Framework for configuring and running machine learning algorithms

These details have not been verified by PyPI

View statistics for this project via Libraries.io, or by using our public dataset on Google BigQuery

Project description

tinker-engine

Documentation for Examples

Check out the examples to get started using Tinker Engine.

Developer setup

Build Tinker Engine

The easiest way to build Tinker Engine locally is by using poetry. These steps will create a vistual environment where Tinker Engine is built and installed and available for use.

Clone this repository.
In the tinker-engine directory, install the dependencies with poetry install.
Activate the virtual environment using : poetry shell.
Run Tinker Engine to ensure it works: tinker --help.

Running Tinker Engine

There is an example protocol definition in examples/helloworld/helloworld.py. You can use this with Tinker Engine as follows:

$ tinker -c examples/helloworld/helloworld.yaml examples/helloworld/helloworld.py

Since Tinker Engine only finds a single protocol defined in the entrypoints supplied to it, it will automatically instantiate and run the one it has found.
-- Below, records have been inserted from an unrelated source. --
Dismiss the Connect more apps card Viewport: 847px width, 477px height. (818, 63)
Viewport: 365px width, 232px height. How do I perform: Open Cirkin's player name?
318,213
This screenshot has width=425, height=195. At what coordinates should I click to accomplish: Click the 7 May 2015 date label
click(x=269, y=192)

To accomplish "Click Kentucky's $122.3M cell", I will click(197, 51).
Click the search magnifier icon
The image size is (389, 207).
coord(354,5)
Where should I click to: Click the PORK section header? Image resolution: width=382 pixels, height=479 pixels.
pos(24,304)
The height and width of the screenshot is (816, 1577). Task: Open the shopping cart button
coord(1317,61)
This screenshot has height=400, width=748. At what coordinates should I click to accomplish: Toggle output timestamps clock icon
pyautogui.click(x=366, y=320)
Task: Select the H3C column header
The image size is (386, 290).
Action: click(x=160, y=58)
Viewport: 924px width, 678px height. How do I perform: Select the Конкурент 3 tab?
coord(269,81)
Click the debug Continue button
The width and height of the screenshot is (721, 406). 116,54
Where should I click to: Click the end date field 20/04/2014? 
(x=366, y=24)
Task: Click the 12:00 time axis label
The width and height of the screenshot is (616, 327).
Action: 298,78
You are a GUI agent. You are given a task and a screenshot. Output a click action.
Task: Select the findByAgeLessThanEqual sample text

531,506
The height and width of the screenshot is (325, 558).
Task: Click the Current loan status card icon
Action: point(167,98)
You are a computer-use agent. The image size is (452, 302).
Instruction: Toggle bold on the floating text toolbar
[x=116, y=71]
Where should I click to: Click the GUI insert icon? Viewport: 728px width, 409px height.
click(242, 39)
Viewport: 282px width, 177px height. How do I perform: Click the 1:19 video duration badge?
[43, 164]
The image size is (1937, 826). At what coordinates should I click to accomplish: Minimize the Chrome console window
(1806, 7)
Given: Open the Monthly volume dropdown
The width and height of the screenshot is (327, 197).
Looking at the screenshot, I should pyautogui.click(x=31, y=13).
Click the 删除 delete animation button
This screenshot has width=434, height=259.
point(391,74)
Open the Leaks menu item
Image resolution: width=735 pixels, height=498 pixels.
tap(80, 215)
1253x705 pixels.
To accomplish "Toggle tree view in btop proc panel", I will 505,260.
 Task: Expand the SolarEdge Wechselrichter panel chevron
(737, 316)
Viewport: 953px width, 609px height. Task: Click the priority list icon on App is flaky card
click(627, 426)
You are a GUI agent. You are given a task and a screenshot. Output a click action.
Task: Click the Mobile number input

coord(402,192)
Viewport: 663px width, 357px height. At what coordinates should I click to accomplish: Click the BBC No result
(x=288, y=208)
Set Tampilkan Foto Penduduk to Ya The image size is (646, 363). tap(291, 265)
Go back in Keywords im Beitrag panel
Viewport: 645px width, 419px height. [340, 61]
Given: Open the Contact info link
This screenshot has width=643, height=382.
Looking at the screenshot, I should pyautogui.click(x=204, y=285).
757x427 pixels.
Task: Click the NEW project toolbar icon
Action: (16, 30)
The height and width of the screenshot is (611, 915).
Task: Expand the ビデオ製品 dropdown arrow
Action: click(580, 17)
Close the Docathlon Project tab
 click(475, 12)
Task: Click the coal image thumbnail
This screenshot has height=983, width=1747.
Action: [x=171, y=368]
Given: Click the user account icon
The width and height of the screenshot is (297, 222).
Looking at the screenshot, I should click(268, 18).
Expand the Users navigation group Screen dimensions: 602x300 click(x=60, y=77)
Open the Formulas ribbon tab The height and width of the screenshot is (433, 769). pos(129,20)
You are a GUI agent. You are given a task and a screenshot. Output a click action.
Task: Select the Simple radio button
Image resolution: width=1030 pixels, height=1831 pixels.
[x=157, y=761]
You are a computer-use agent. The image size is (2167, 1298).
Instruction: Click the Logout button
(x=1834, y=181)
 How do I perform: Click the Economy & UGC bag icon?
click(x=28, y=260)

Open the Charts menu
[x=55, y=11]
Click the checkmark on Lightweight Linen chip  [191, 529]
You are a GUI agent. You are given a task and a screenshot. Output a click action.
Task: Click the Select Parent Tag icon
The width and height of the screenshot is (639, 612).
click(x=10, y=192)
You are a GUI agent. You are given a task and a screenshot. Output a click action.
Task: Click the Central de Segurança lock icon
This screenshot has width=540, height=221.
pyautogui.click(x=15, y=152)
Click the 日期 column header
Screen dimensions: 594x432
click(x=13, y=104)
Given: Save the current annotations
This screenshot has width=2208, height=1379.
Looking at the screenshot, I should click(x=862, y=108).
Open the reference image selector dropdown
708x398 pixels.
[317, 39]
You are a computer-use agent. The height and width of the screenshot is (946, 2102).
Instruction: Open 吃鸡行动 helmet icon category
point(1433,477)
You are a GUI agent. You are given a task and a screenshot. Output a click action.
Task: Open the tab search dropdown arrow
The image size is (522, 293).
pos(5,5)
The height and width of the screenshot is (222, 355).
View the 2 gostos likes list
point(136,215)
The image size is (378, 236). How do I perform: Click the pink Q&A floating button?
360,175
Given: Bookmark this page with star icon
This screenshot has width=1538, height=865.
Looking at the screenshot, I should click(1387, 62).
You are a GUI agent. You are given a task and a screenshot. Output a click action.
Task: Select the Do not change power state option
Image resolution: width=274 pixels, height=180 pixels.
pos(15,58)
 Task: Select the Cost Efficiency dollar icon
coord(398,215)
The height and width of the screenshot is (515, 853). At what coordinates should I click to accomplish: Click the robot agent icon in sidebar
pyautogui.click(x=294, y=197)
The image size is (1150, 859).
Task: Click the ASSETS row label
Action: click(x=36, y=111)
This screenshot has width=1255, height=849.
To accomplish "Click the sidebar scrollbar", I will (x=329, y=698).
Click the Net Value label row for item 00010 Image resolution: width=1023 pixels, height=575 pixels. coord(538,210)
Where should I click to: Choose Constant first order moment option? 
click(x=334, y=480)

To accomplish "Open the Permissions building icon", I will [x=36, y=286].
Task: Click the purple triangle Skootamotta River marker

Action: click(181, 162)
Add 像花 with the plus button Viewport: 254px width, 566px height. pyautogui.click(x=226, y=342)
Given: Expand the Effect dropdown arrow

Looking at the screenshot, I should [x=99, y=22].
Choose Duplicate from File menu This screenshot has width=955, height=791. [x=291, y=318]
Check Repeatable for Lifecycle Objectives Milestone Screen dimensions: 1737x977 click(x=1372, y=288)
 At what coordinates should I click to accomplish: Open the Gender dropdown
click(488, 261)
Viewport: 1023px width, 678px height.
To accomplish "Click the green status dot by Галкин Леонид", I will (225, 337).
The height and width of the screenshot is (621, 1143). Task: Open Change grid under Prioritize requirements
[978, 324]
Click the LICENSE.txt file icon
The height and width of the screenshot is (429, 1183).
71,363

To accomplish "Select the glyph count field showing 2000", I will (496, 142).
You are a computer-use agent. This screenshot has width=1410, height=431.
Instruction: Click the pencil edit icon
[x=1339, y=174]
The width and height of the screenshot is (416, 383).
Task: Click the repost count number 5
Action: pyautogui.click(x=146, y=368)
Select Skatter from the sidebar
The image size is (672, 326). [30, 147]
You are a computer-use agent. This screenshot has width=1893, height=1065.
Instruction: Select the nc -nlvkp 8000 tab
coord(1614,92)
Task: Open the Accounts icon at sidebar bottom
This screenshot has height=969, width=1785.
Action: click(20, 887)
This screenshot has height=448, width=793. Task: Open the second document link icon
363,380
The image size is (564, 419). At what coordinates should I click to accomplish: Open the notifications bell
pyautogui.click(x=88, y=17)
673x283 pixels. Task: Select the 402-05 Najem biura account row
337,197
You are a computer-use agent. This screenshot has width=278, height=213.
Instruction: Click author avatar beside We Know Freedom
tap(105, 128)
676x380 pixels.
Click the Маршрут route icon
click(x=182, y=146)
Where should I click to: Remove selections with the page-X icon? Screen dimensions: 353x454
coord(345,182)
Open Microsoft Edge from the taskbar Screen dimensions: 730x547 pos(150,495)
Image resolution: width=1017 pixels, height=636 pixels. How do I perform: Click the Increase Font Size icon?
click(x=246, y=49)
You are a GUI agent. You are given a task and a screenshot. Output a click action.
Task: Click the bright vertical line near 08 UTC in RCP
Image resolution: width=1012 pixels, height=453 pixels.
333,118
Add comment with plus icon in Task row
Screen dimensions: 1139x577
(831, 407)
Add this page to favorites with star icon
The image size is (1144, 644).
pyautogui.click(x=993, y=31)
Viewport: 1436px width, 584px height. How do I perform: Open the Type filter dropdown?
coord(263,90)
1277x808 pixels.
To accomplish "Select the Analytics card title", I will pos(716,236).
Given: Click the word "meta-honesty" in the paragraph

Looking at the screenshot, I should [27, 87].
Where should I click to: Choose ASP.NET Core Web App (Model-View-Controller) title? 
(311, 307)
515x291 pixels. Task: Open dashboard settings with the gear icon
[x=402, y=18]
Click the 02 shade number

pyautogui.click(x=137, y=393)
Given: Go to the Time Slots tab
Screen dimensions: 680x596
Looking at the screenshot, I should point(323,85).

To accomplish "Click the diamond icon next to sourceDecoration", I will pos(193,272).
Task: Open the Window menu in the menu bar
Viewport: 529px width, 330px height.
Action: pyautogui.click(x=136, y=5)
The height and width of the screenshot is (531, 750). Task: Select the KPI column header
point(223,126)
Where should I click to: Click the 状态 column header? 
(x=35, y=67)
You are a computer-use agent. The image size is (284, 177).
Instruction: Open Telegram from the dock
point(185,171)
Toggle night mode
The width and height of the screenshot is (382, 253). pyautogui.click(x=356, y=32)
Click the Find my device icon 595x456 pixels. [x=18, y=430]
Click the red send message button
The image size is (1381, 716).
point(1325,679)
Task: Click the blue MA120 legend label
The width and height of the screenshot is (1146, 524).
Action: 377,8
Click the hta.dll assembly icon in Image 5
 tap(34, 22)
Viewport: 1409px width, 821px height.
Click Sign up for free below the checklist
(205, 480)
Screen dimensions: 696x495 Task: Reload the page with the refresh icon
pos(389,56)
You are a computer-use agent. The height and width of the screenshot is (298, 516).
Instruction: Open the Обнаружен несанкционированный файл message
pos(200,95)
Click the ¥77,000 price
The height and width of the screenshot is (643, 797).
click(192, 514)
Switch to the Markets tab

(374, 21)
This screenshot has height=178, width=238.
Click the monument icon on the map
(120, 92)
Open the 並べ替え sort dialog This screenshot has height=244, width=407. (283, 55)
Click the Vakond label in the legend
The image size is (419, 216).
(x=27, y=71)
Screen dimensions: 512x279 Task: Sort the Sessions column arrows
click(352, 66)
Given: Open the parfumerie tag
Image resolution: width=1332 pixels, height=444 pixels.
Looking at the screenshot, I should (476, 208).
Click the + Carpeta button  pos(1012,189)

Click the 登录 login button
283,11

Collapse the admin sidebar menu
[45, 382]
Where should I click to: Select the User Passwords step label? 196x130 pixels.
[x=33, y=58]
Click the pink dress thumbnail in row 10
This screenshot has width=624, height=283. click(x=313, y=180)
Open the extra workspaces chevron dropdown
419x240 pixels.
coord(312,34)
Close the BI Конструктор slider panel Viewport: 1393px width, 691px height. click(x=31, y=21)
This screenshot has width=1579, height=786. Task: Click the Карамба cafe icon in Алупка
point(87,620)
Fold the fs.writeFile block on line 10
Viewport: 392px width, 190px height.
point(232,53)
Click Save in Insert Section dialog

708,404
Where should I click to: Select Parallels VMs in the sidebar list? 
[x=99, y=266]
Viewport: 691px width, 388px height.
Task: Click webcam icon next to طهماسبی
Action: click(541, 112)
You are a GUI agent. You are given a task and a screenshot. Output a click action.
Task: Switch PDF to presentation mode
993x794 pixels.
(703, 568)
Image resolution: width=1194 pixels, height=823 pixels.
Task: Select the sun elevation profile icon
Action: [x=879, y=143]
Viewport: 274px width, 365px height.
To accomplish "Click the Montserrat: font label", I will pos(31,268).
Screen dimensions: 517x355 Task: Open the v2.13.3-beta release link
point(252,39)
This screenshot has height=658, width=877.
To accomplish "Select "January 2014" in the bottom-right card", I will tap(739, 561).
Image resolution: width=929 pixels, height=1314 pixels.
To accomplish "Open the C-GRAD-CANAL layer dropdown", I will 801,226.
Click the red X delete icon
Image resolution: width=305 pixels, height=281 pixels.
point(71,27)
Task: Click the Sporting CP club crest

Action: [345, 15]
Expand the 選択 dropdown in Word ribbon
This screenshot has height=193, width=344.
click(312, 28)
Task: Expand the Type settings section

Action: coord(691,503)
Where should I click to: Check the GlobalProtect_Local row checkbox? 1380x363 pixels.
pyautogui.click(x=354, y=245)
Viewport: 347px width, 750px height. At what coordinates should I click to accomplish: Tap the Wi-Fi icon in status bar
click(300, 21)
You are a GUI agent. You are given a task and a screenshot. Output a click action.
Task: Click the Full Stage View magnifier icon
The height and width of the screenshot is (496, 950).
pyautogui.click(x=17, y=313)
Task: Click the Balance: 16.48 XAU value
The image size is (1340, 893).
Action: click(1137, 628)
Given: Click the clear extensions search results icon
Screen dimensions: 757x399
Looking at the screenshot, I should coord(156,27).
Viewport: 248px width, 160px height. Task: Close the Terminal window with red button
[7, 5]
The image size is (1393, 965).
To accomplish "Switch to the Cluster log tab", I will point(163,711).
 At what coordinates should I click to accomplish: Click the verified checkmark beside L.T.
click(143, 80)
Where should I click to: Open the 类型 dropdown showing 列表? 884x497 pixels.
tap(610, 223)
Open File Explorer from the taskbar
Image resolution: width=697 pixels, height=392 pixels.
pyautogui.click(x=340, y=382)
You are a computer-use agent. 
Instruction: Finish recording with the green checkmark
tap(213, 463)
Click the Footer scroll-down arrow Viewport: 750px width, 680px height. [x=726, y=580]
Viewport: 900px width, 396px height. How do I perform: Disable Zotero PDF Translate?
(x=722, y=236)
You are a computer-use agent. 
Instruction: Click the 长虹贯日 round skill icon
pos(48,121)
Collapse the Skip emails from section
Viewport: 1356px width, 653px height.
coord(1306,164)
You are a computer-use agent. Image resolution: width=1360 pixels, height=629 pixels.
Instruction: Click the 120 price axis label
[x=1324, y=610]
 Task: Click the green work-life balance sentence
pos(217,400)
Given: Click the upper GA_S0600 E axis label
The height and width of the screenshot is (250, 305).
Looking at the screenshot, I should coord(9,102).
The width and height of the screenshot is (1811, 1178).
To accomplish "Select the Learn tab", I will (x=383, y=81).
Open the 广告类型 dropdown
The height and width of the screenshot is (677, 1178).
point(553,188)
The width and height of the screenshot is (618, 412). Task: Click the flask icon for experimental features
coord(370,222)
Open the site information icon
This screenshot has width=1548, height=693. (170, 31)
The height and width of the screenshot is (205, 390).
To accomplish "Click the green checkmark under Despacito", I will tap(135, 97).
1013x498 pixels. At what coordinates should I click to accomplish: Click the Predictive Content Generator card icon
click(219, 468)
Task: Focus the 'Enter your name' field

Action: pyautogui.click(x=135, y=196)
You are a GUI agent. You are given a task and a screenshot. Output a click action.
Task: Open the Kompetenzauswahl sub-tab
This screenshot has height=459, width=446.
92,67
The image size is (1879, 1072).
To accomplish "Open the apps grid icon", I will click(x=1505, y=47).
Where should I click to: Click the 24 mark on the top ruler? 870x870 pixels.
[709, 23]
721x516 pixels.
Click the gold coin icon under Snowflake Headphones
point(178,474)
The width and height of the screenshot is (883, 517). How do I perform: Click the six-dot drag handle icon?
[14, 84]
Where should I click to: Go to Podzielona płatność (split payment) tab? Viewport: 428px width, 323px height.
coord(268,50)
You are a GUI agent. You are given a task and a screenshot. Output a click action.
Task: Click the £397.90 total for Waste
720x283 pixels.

But you can also list the ones it knows about, like this:

$ tinker -c examples/helloworld.yaml examples/helloworld.py --list-protocols

Other examples

The examples directory contains several protocols and configurations that you can use to explore how Tinker Engine works.

Configuration Directives

The examples/config directory contains examples showing various configuration directives, using a protocol that simple prints out the configuration passed to it:

$ tinker -c examples/config/iterate.yaml examples/config/show_config.py

demonstrates how the iterate directive works combinatorially, and

$ tinker -c examples/config/iterate_nested.yaml examples/config/show_config.py

demonstrates the semantics of nesting one iterate directive within another.

When iteration is not needed, a "vanilla" configuration file will behave as expected:

$ tinker -c examples/config/vanilla.yaml examples/config/show_config.py

SMQTK Directive

The examples/smqtk folder contains examples of a SMQTK implementation, SMQTK configuration files, and a protocol specifically for displaying SMQTK instantiations.

From the root directory, we can test the SMQTK support.

$ SMQTK_PLUGIN_PATH=examples.smqtk.hello_smqtk tinker  -c examples/smqtk/hello_smqtk.yaml examples/smqtk/show_smqtk.py

Command Line Documentation

usage: tinker [-h] -c CONFIG [--list-protocols] [--list-algorithms]
              [--log-file LOG_FILE] [--log-level LOG_LEVEL]
              protocol_file [protocol_file ...]

positional arguments:
  protocol_file         python file defining protocols/algorithms/etc.

optional arguments:
  -h, --help            show this help message and exit
  -c CONFIG, --config CONFIG
                        config file
  --list-protocols      Print the available protocols
  --list-algorithms     Print the available algorithms
  --log-file LOG_FILE   Path to log file
  --log-level LOG_LEVEL
                        Logging level

Generally, you will use the tinker utility by supplying a configuration file with the -c option and at least one protocol_file listed as positional arguments. Tinker Engine will read in the configuration file and use it to instantiate a Protocol object defined in one of the protocol_files listed.

The --log-file option sets a filename to use as the log file; by default it will be a file named by the running computer's hostname and the current time.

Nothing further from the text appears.